Soddisfazione dagli assessori allo sport delle Regioni alpine e dell'Abruzzo. «Oltre all’approvazione del protocollo - per cui aspettiamo la definitiva validazione del comitato tecnico scientifico - avevamo chiesto una data certa per permettere all'intero mondo della montagna invernale di prepararsi a dovere»: così in una nota gli assessori, tra cui la lombarda Martina Cambiaghi. «Grazie al lavoro di squadra delle Regioni e delle Province autonome iniziato in Commissione Turismo, abbiamo finalmente una data di apertura credibile e seria: il 18 gennaio. Ora si può finalmente ripartire in sicurezza», conclude la nota. 

Nei giorni scorsi si era parlato di una riapertura anticipata da parte della Provinca autonoma di Bolzano, per l'11 gennaio, ma l'ipotesi appare ora lontatna.

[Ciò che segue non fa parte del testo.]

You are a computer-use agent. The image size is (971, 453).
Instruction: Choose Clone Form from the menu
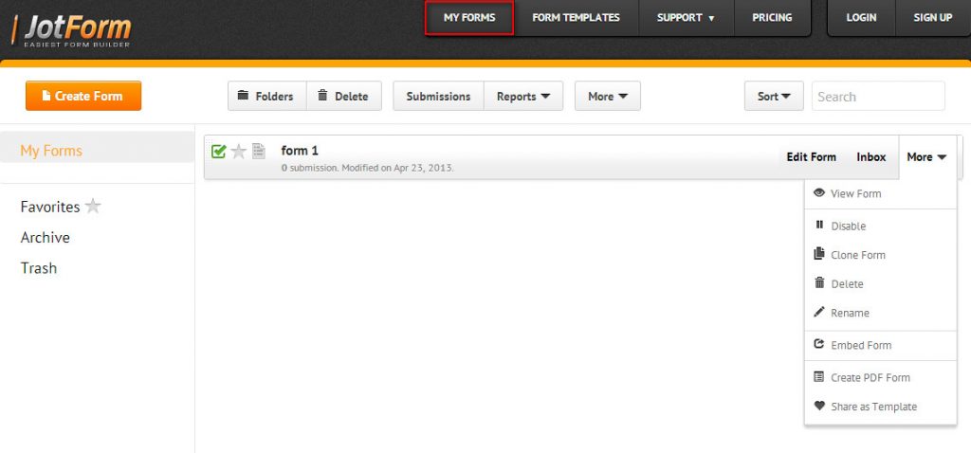857,255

Molto cauto il presidente Arno Kompatscher, che nel discorso di fine anno non ha toccato l'argomento.

Ovviamente il tema non è soltanto la data della riapertura degli impianti ma anche la situazione che si sarà verificata circa i "colori" in cui è divisa l'Italia in base al rischio. Soltanto nelle Regioni gialle sarà possibile recarsi a sciare fuori dal proprio Comune, "espatriando" in territori contigui purché anch'essi gialli. Unica eccezione, se il Governo manterrà la regola "natalizia" che ha consentito, nelle giornate arancioni, di raggiungere la seconda casa di proprietà purché nella propria Regione.

«Secondo me - aveva dichiarato in precedenza Valeria Ghezzi, presidente dell’Anef (Associazione Nazionale Esercenti Funiviari) - quello che a Roma non è ancora chiaro è che per noi questi quattro mesi di stagione invernale valgono dodici. Se per caso arriviamo ad aprile poi se ne riparla nel 2021, perché il maestro di sci non ha più materia prima e noi nemmeno. E la stagione estiva, sul fatturato annuo del settore, rappresenta una cifra che sta tra il 5 ed il 10%. Quindi il 90% lo facciamo l'inverno, fino ad aprile».